Saturday, June 9, 2012

The Monster Hunters


The Monster Hunters by Newgate Productions was indeed a pleasant surprise.  In description, it seemed to share a similar format to The Scarifyers, whose first series at least was extremely enjoyable supernatural/mystery/historical fluff from great vocal artists like the late Nicholas Courtney, Gabriel Woolf and Terry Molloy.  The Monster Hunters, perhaps, takes itself a bit less seriously and therefore restricts itself to smaller scope, with unpredictably hilarious results.  I was listening to this on the train on the way home and could not help smiling at perplexed strangers as the play wound its way to an outrageous climax.

The prologue, where the evil vampire Count Orloff is defeated in London by Ignatius Chesterfield in 1771, reminded me very much of Doctor Von Goosewing trying to stake Count Duckula in the eponymous Cosgrove Hall kids’ cartoon.  Much as that cartoon succeeds from an onslaught of gaffes, quips, and harmless buffoonery, so to The Monster Hunters: The Discotheque of Nights creates involuntary giggles a-plenty, courtesy of its disinterested mastermind (Sir Maxwell House[1]), its protagonists Roy Steel (Matthew Woodcock), world’s second best game hunter, and Prof. Lorrimer Chesterfield (Peter Davis), fulfilling the Professor Dunning/Terry Molloy role (albeit a bit stupider!).  

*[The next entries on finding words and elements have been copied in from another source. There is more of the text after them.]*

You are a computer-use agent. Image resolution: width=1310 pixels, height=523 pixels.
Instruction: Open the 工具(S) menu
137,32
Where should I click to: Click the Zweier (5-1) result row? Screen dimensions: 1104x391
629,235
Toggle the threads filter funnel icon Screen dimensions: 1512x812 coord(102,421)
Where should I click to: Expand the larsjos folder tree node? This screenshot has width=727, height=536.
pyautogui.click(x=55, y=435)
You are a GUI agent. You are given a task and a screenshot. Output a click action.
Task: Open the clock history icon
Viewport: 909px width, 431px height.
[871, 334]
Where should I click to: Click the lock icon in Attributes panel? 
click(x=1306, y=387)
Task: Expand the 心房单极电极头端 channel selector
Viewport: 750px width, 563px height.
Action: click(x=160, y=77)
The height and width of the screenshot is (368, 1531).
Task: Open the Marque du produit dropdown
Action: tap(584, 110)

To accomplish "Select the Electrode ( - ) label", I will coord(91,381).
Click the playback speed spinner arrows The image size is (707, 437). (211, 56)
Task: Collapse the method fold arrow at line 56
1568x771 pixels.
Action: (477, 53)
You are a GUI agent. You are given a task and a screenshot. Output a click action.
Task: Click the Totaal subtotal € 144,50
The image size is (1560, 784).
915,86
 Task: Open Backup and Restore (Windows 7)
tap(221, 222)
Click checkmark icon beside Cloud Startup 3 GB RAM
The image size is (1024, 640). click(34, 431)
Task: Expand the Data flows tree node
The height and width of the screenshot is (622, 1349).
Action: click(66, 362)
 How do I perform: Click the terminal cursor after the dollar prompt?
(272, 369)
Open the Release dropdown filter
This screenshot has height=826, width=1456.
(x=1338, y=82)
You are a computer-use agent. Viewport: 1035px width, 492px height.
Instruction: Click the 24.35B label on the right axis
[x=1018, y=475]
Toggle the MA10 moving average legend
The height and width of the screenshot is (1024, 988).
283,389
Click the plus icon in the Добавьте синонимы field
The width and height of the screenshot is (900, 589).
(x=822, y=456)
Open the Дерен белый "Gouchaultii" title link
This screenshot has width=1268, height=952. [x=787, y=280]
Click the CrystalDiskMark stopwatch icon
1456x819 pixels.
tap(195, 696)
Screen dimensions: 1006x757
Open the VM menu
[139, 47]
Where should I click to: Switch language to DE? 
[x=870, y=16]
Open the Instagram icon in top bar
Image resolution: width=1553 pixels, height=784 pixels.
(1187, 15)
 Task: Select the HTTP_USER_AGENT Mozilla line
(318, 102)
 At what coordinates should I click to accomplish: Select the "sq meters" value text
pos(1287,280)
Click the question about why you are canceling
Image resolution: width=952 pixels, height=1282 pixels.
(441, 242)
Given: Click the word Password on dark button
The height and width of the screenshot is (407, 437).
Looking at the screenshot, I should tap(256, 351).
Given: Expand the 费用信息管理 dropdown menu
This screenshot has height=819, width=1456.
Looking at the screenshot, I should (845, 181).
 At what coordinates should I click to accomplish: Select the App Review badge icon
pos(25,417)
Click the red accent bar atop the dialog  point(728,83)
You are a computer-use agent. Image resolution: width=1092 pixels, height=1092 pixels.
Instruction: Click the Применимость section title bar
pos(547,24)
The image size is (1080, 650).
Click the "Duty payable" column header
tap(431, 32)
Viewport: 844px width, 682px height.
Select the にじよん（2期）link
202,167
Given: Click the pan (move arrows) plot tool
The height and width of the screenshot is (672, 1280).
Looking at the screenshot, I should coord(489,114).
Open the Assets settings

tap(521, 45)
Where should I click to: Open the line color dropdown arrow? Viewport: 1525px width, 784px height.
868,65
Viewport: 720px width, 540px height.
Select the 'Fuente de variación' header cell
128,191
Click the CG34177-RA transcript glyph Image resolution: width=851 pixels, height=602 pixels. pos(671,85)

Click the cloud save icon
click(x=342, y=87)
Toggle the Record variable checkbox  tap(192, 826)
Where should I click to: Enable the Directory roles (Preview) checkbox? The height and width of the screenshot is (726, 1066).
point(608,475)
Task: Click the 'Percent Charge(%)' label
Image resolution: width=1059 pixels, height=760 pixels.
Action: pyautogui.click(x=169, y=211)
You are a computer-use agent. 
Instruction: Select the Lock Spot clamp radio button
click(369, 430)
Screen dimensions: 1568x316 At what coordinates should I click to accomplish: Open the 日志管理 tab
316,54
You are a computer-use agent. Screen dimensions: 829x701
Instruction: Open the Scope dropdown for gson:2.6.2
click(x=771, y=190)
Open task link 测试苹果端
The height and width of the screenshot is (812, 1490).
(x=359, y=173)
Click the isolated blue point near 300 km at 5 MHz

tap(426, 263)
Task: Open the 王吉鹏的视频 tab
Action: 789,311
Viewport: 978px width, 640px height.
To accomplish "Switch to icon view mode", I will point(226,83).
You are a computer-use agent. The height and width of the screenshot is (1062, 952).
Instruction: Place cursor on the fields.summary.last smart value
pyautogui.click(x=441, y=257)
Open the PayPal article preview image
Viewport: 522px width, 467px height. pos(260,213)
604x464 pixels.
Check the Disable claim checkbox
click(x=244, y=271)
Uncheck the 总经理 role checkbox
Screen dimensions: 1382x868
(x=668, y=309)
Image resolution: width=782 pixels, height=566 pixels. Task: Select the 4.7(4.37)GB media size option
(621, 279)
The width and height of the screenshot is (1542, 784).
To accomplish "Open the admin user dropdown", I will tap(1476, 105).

I should mention, of course, that one of the reasons The Monster Hunters succeeds so well is because it is set in 1971 and revels in the camp that Life on Mars eschewed.  A brilliant soundtrack and Steel’s completely un-PC attitude work extremely well (it’s hardly surprising that the writers also play the leads).  Like the escapist fantasy of Life on Mars and Ashes to Ashes, it glories in a depiction of a silly, semi-fictional past that just happens to include vampires. I may not know any of the 1970s films it’s based on, but that doesn’t hinder my enjoyment.  

The Monster Hunters—at least in the league of The Scarifyers and perhaps outdoing it.  

Laurence Raw's review

[1] The name for American listeners will conjure up the smell of coffee.